- _Problem to work on_:
Looking at the data below, state how many lines contain "computer". No other words are wanted.

- _Task inputs_:
··········
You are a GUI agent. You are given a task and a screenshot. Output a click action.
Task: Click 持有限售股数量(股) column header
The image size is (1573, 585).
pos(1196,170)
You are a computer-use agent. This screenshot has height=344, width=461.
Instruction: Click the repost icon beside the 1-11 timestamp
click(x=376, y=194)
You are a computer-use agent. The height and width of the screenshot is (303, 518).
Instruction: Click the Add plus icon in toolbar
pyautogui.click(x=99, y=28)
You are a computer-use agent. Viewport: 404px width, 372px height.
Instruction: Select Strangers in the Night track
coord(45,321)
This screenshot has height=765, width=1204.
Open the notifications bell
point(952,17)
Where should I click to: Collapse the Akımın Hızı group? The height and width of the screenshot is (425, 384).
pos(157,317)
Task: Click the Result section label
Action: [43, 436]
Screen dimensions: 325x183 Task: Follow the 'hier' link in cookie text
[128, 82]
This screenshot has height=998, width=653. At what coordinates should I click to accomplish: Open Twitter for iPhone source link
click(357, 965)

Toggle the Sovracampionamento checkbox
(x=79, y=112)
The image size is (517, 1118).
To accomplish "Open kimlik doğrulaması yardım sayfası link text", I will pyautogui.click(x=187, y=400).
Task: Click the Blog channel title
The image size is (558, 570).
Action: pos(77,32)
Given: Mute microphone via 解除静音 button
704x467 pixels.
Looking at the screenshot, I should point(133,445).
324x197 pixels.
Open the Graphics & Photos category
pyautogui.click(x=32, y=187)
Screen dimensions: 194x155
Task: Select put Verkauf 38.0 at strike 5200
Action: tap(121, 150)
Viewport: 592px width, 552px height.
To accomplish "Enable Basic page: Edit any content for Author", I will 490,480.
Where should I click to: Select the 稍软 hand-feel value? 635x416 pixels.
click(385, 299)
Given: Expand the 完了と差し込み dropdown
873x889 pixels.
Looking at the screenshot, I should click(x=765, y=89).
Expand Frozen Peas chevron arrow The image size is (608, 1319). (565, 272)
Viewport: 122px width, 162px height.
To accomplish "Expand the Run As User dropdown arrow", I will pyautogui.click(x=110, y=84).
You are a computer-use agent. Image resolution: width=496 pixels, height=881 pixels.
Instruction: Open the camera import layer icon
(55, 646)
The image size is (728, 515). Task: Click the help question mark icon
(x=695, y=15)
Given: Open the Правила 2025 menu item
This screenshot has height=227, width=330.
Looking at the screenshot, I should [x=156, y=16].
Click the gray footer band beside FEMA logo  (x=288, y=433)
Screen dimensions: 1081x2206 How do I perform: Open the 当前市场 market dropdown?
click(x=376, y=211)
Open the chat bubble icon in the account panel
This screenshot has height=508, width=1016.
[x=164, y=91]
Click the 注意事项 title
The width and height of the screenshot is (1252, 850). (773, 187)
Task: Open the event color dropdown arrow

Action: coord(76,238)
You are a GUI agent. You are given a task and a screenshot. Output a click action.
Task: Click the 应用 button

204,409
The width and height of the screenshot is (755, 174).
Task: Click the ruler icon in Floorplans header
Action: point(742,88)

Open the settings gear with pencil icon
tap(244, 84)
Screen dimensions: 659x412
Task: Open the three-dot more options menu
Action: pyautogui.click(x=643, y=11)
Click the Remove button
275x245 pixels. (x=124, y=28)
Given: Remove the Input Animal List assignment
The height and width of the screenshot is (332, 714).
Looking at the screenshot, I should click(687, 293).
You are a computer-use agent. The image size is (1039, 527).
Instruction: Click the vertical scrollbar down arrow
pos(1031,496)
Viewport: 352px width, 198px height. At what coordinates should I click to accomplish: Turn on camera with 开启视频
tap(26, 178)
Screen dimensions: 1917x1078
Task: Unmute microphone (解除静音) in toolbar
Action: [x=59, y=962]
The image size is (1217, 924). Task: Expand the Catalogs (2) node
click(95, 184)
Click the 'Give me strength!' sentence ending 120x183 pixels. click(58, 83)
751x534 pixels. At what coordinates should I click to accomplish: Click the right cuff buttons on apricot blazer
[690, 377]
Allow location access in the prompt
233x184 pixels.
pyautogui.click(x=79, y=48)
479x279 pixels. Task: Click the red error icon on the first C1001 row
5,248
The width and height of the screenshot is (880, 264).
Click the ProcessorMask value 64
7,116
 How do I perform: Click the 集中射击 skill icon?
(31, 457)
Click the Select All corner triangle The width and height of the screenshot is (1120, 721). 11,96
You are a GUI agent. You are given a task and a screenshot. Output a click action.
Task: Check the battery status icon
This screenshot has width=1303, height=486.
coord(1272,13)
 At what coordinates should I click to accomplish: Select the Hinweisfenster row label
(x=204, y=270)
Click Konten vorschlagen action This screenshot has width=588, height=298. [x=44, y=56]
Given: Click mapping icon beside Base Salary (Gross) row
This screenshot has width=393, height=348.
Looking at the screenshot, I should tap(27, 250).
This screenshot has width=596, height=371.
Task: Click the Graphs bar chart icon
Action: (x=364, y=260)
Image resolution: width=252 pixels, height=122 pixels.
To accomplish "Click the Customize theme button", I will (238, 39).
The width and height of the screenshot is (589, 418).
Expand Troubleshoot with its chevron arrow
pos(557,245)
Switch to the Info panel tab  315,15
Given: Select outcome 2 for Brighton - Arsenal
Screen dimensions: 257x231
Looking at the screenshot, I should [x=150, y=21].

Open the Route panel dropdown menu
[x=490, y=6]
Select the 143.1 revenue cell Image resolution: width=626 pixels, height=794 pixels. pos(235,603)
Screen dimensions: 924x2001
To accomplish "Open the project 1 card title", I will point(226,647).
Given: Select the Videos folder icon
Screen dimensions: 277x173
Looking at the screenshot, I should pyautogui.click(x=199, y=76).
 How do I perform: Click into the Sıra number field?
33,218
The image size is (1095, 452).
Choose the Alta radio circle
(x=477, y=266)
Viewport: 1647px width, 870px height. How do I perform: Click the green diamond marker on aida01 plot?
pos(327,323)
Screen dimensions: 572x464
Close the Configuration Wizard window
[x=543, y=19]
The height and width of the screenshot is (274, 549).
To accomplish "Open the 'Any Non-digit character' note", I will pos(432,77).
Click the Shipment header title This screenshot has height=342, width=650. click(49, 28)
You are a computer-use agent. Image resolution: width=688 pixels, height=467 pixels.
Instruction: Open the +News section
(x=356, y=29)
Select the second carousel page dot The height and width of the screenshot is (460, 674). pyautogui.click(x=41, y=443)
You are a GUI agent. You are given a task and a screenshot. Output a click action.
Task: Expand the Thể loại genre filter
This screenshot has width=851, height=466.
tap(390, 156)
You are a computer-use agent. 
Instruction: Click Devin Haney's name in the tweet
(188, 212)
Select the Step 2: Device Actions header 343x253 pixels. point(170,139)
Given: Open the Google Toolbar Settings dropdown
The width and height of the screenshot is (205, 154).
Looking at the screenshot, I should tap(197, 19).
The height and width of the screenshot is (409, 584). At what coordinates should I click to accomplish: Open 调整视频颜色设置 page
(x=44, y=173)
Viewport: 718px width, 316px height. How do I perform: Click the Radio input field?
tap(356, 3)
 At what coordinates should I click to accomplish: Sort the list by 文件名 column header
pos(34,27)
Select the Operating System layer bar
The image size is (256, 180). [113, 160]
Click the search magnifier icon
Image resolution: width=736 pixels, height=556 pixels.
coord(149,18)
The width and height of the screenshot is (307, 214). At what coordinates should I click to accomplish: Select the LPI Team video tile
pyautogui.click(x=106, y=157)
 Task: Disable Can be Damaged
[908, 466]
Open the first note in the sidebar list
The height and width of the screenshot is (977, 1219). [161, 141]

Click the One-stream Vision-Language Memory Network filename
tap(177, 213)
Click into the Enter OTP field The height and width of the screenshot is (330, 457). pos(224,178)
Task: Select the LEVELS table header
··········
- _Answer box_:
7